Items from a dataset:
····················

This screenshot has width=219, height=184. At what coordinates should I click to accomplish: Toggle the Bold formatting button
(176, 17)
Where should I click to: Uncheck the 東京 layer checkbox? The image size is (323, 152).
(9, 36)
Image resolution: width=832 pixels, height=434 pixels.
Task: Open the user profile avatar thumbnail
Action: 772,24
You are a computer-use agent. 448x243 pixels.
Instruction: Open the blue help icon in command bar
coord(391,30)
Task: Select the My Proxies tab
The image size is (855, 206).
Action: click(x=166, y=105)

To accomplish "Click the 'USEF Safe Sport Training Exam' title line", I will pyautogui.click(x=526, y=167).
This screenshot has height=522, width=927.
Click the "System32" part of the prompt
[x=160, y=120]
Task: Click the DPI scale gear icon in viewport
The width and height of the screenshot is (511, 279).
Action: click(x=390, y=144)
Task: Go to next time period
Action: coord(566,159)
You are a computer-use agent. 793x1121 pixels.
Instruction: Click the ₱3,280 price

····················

▶ **EXERCISE REQUIREMENTS**: Copy every entry exactly as it is given.

▶ **OUTPUT FOR THIS TASK**:
This screenshot has width=219, height=184. At what coordinates should I click to accomplish: Toggle the Bold formatting button
(176, 17)
Where should I click to: Uncheck the 東京 layer checkbox? The image size is (323, 152).
(9, 36)
Image resolution: width=832 pixels, height=434 pixels.
Task: Open the user profile avatar thumbnail
Action: 772,24
You are a computer-use agent. 448x243 pixels.
Instruction: Open the blue help icon in command bar
coord(391,30)
Task: Select the My Proxies tab
The image size is (855, 206).
Action: click(x=166, y=105)

To accomplish "Click the 'USEF Safe Sport Training Exam' title line", I will pyautogui.click(x=526, y=167).
This screenshot has height=522, width=927.
Click the "System32" part of the prompt
[x=160, y=120]
Task: Click the DPI scale gear icon in viewport
The width and height of the screenshot is (511, 279).
Action: click(x=390, y=144)
Task: Go to next time period
Action: coord(566,159)
You are a computer-use agent. 793x1121 pixels.
Instruction: Click the ₱3,280 price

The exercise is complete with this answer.